Turn the material from the line containing "800x401 pixels." through the end of the material into a numbered list, omitting blank lines.

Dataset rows

====================

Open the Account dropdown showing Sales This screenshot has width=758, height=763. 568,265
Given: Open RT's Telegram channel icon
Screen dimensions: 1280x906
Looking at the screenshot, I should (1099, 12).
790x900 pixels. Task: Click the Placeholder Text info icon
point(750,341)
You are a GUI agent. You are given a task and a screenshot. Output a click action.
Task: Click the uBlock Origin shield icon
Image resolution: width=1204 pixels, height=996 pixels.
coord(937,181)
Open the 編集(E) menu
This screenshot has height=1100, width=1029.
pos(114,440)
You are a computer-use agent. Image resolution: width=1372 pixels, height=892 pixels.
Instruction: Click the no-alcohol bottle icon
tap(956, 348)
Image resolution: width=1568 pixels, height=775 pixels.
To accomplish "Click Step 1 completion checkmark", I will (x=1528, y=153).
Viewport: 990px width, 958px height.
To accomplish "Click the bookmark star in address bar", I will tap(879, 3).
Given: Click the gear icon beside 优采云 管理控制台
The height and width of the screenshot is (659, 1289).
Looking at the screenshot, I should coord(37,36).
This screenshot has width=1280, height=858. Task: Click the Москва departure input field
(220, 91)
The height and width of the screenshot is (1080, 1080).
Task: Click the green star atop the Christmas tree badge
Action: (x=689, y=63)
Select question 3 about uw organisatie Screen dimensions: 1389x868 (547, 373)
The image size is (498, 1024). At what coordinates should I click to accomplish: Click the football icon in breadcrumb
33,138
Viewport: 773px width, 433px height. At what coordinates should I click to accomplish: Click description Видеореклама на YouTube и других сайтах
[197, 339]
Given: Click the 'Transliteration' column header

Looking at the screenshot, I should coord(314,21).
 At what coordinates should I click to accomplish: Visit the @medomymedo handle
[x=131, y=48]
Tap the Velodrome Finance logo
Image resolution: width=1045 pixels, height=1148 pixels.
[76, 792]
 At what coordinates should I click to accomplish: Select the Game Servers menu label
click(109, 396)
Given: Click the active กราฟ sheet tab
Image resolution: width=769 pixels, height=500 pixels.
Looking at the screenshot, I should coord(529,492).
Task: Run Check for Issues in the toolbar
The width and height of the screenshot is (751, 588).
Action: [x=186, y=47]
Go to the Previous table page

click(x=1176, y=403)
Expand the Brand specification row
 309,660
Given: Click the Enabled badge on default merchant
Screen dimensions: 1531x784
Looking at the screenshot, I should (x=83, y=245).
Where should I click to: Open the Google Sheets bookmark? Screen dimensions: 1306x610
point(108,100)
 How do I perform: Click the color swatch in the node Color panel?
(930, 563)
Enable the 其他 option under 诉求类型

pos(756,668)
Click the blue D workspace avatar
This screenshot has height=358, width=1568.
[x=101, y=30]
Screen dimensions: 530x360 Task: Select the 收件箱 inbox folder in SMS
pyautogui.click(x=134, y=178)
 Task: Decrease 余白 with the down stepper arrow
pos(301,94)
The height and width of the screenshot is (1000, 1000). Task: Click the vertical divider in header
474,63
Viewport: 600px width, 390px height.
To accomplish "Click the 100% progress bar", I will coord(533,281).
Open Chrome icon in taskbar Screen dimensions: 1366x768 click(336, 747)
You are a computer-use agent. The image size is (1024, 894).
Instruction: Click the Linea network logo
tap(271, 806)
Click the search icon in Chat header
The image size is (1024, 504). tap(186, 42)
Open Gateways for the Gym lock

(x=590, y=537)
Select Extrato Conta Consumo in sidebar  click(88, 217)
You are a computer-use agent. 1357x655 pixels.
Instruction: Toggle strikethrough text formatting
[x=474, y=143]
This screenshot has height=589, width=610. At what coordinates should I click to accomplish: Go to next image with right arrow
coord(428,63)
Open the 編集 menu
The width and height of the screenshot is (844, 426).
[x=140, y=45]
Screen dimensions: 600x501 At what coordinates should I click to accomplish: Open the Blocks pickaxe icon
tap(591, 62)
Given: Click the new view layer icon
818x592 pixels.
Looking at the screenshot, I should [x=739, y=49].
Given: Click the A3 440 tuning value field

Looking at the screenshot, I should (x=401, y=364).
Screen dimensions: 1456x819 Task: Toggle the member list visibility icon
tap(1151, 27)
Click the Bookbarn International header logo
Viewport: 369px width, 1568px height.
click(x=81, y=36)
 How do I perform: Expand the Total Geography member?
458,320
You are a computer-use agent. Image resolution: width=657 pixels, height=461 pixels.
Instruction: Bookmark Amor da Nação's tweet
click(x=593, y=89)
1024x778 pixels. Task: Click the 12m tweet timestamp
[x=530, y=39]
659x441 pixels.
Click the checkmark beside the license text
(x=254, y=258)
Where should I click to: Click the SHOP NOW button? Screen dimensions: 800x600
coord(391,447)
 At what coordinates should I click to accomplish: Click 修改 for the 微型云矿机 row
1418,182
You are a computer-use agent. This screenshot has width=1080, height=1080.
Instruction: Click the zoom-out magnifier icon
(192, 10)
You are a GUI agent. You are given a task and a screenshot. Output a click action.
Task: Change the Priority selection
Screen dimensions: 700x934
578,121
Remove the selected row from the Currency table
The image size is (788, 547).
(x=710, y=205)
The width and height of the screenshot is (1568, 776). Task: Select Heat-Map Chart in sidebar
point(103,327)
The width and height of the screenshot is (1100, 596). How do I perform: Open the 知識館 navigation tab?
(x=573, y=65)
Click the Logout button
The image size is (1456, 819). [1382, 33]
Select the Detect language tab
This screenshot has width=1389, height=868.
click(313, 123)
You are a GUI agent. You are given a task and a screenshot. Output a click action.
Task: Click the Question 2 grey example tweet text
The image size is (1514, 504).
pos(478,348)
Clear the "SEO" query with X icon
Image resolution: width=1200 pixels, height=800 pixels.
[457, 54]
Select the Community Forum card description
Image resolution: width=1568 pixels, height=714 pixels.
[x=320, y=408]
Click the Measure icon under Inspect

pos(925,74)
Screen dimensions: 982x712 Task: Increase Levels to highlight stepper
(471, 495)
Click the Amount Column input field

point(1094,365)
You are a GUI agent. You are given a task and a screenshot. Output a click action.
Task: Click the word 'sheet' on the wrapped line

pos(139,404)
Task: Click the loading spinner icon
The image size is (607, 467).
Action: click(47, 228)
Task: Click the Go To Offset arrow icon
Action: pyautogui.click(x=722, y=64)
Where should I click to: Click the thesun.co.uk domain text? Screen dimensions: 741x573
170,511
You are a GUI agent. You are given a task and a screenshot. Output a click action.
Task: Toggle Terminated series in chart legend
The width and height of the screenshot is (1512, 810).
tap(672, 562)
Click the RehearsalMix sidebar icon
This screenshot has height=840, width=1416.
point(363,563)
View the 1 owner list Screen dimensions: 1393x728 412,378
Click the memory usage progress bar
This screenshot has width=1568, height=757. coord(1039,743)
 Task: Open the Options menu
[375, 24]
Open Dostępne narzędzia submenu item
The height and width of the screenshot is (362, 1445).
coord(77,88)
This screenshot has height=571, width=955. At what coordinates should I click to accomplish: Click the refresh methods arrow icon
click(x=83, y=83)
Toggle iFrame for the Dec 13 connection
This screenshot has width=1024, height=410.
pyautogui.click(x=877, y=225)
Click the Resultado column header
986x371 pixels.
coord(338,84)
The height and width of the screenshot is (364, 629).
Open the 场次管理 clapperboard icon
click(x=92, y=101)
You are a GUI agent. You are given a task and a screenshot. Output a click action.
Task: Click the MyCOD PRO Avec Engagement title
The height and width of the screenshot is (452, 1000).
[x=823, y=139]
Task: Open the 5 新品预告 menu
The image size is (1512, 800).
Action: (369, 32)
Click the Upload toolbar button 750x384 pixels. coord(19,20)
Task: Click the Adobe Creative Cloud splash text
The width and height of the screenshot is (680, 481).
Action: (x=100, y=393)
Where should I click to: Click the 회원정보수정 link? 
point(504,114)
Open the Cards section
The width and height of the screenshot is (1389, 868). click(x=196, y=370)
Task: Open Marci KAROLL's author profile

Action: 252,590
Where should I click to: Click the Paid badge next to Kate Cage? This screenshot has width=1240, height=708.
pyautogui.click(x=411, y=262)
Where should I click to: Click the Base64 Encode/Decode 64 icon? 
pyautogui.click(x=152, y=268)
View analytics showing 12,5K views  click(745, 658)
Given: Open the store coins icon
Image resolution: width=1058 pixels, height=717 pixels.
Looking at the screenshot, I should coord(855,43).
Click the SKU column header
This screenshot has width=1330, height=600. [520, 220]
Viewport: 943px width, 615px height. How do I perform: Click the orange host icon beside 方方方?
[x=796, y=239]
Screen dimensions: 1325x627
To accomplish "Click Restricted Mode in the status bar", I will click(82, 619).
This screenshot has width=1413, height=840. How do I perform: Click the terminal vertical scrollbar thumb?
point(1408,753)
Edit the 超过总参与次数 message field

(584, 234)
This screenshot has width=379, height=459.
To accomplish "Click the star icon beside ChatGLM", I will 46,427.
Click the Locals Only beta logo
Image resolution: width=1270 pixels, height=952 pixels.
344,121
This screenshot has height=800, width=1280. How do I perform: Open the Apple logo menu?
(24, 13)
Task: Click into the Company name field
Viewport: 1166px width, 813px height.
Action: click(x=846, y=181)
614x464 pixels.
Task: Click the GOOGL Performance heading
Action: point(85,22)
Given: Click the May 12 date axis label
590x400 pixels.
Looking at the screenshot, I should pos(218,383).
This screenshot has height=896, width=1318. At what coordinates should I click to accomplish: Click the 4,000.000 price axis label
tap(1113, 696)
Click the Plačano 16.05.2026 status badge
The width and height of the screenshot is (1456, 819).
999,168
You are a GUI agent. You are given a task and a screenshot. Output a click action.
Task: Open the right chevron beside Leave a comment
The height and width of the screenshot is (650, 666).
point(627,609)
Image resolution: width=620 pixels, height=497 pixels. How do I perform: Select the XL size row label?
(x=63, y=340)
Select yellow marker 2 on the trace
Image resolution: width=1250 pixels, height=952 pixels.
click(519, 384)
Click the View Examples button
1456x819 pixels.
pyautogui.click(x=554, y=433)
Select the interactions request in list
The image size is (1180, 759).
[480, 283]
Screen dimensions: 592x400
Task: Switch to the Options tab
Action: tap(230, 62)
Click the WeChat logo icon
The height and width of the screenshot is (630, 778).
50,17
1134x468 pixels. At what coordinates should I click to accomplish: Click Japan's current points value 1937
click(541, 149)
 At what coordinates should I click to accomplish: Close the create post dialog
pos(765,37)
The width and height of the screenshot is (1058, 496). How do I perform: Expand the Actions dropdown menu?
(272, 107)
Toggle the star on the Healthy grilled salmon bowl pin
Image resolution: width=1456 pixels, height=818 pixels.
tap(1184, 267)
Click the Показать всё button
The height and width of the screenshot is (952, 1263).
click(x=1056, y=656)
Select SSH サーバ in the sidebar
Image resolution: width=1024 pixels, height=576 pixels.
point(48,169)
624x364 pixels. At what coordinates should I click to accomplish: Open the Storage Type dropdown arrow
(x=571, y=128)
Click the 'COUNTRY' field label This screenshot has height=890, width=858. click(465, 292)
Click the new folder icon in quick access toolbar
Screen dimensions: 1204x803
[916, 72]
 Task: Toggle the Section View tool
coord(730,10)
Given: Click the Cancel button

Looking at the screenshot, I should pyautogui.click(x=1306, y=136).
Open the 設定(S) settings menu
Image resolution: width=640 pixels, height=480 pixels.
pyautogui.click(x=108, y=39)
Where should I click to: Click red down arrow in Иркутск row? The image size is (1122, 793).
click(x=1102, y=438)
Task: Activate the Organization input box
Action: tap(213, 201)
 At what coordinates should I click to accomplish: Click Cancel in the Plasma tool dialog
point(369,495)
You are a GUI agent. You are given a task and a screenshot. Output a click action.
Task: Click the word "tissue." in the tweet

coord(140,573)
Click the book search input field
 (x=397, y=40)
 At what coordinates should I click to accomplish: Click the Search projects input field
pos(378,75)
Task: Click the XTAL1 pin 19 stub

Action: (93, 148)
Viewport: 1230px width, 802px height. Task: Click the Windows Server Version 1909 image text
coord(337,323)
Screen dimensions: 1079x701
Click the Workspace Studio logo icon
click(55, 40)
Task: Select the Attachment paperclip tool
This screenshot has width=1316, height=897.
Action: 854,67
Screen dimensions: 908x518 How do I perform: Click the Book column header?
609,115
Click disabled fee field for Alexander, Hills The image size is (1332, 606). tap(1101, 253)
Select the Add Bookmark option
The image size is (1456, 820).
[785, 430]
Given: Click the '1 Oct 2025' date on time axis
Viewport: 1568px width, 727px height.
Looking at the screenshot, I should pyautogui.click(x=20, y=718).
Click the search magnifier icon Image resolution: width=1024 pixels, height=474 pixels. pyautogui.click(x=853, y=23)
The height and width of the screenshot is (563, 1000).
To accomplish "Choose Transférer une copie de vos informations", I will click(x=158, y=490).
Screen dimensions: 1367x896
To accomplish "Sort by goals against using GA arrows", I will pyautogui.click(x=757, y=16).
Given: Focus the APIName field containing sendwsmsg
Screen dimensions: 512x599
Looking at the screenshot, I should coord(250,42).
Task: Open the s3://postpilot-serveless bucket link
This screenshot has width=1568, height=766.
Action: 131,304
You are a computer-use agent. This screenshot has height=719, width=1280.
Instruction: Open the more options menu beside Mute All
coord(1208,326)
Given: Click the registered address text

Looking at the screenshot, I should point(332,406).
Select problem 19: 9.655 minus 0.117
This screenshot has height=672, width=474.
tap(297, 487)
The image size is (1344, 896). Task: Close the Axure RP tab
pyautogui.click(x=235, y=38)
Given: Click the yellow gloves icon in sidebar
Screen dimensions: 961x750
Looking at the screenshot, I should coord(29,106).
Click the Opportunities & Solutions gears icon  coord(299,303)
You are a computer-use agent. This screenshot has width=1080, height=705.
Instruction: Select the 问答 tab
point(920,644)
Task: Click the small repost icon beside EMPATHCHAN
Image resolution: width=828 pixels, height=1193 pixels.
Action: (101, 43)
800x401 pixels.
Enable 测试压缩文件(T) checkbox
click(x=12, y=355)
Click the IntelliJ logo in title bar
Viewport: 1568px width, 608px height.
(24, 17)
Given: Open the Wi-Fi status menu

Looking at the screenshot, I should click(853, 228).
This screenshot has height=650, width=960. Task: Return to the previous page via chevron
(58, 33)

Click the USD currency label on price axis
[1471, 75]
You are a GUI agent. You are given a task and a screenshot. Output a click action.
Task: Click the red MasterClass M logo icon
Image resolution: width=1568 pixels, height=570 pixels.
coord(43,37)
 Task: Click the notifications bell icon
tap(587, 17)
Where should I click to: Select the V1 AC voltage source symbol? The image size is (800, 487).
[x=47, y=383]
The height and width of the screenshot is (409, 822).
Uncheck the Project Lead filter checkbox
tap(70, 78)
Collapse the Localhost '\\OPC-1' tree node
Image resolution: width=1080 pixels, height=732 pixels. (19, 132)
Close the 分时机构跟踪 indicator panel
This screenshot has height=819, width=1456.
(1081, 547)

====================

▸ **SOLUTION TO THIS PROBLEM**
1. 800x401 pixels.
2. Enable 测试压缩文件(T) checkbox
3. click(x=12, y=355)
4. Click the IntelliJ logo in title bar
5. Viewport: 1568px width, 608px height.
6. (24, 17)
7. Given: Open the Wi-Fi status menu
8. Looking at the screenshot, I should click(853, 228).
9. This screenshot has height=650, width=960. Task: Return to the previous page via chevron
10. (58, 33)
11. Click the USD currency label on price axis
12. [1471, 75]
13. You are a GUI agent. You are given a task and a screenshot. Output a click action.
14. Task: Click the red MasterClass M logo icon
15. Image resolution: width=1568 pixels, height=570 pixels.
16. coord(43,37)
17.  Task: Click the notifications bell icon
18. tap(587, 17)
19. Where should I click to: Select the V1 AC voltage source symbol? The image size is (800, 487).
20. [x=47, y=383]
21. The height and width of the screenshot is (409, 822).
22. Uncheck the Project Lead filter checkbox
23. tap(70, 78)
24. Collapse the Localhost '\\OPC-1' tree node
25. Image resolution: width=1080 pixels, height=732 pixels. (19, 132)
26. Close the 分时机构跟踪 indicator panel
27. This screenshot has height=819, width=1456.
28. (1081, 547)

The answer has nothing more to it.